Page 25
Chapter 1
Declan
F or Declan Lynch, sex was optional. Swimming was not.
He was the son of the demon Elrith, an incubus who made his living wheeling and dealing in the city of Lyric. But Declan had spent decades watching the ways his father used and abused the hapless humans in his path, and he wasn’t going to live like that.
Instead, Declan shut himself off from the world. He locked himself away in his penthouse apartment across the hall from a place shared by the youngest of his siblings, and he supported himself with freelance IT work.
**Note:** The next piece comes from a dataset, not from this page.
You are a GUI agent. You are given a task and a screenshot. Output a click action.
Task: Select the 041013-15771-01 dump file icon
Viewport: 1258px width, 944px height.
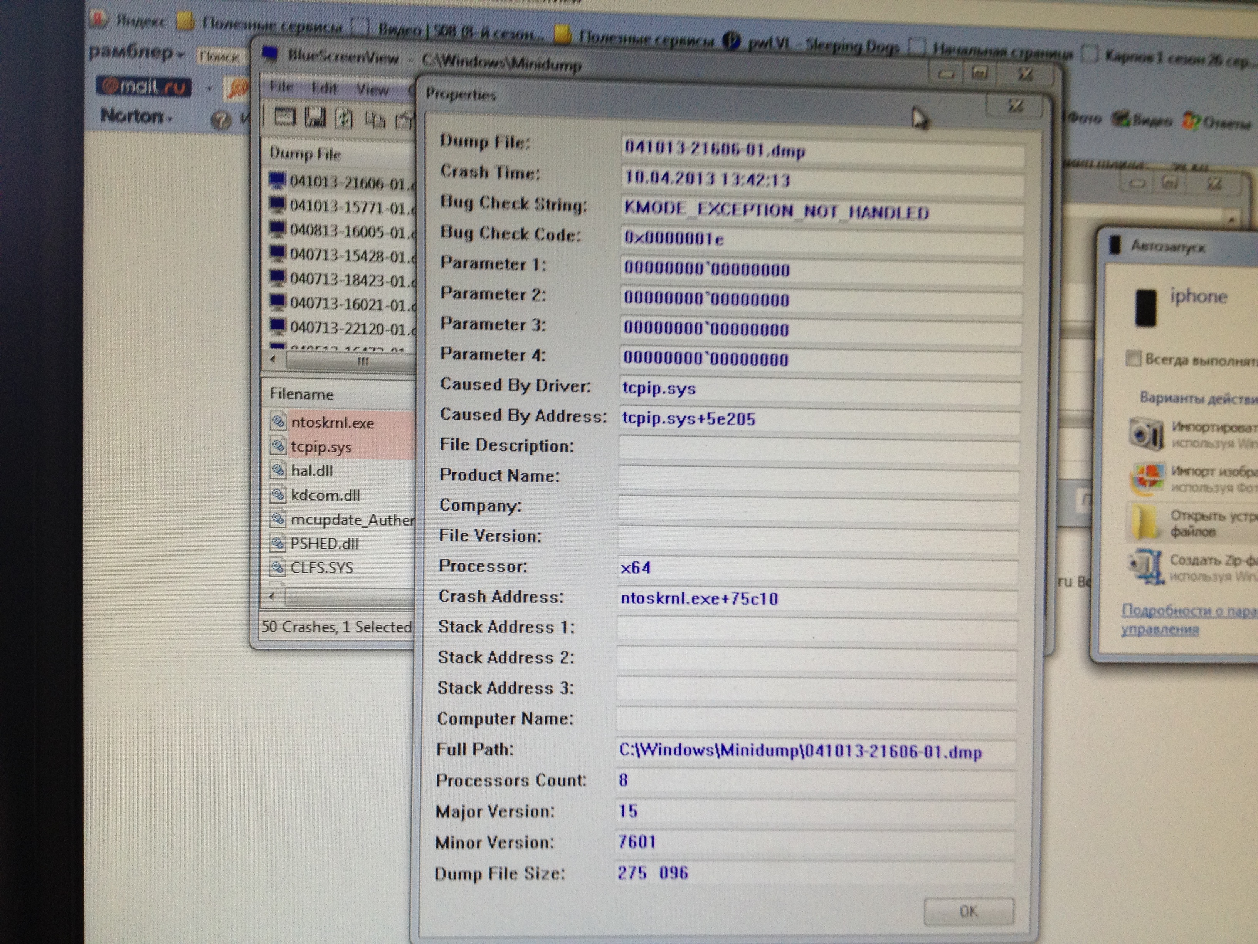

He rarely went out, because when he did, people took note. Unlike his half-siblings, Jasper, Malcolm, and Sasha, Declan was fully supernatural. In addition to his father’s glowing red eyes, the tail he could hide or reveal on a whim, his hair was a brilliant shade of teal, and underwater, he could breathe through his skin. He could swim for hours without surfacing.
His mother was a sea nymph, an oceanid. She’d lounged on the shoreline long enough to catch Elrith’s eye, and nine months later, had returned to deposit Declan into his father’s arms to raise. After all, she was simply too busy swimming to bother raising a child—rarely was it in the nature of nymphs to parent, especially young, beautiful ones. And, well, Declan’s toes weren’t webbed, so out in the water as an infant, he was more a liability than a joy.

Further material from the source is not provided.